A Gainesville man once proudly displayed his two paint horses during cutting competitions; now he's just hoping he doesn't have to euthanize the surviving horse after both were shot last week.
Wade Hanes was inside his home off Webb Girth Road just after 6 p.m. Nov. 22 when he heard a gunshot.
"I looked outside and I told my wife, ‘It's too dark for somebody to be seeing a deer' and I didn't really think anything else about it. I didn't have any idea somebody had shot my horses," Hanes said.
He went to feed the horses that next morning, but rather than coming to eat, the horses remained in the corner of the pasture.

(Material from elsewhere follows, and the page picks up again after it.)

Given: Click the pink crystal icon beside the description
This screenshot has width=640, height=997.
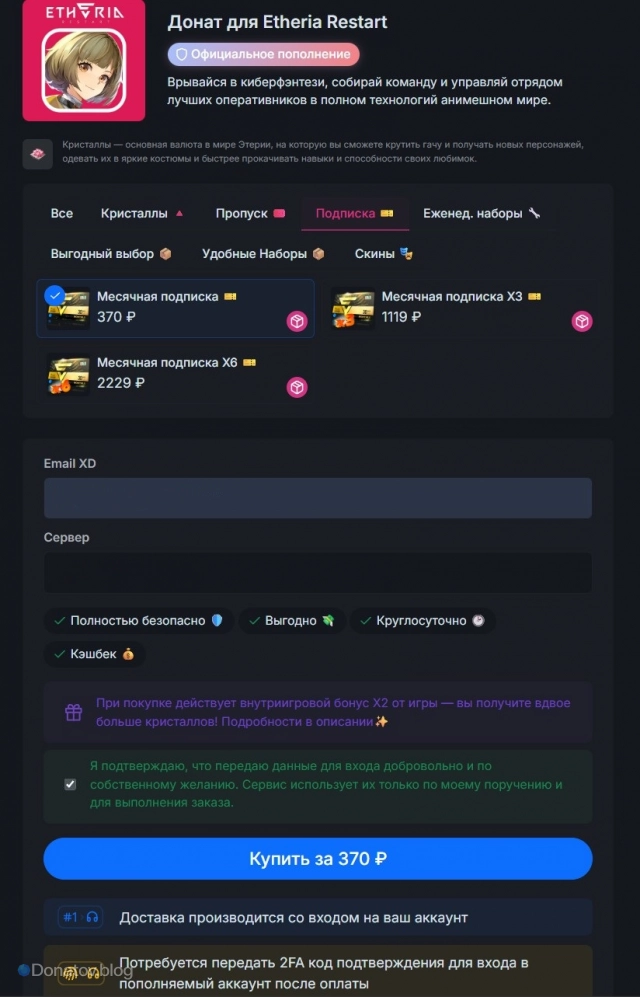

Still, Hanes didn't suspect anything abnormal.
"Sometimes they don't come to eat," he said. "They're pretty fat and they aren't hungry. I just didn't think anything about it."
Finally, when Hanes went back out around 3 p.m. to check the horses' water supply, he got suspicious. The water tank was full and the horses were still in the corner of the pasture.
That's when he noticed both had been shot, one in the shoulder and the other in the knee.
"At first I didn't know what happened," Hanes said. "I saw the blood running out of one of the (horse's) shoulder and the other one's knee was shot off."
The bullet hit the first horse in the middle of the chest and exited the right shoulder before hitting the leg of the second horse, said Sgt. Stephen Wilbanks.
The horse shot in the knee was using its remaining three legs to stand.
"From the knee down, it was just shattered," Hanes said.
That horse was euthanized but a veterinarian believes the horse shot in the shoulder will recover.
"We're still doctoring him," Hanes said. "The (veterinarian) has been out a few times and I think he's going to be OK. I don't know how much he will recover, but I think he's going to make it."
Haynes said he was angry about the situation but has since realized it was probably a mistake.
"Life goes on," he said. "I'm just trying to get the other one going."
The Hall County Sheriff's Office is investigating, but they believe it was unintentional; both horses were injured by a single shot.
They believe deer hunters mistook the horses for deer because it was dark.
In unincorporated Hall County, there are no restrictions regarding deer hunting with rifles except for state law restrictions.
Wilbanks said most likely the only restriction that may have been violated is hunting on private property without permission of the owner.
Even if the incident was unintentional, a suspect could be charged, Wilbanks said.
"If someone is shooting in a manner that is not safe, sometimes we look at a charge of reckless conduct if the circumstances warrant that," he said.
Investigators have talked to neighbors but nobody heard or saw anything the night the horses were shot, Wilbanks said.
The case is still being investigated.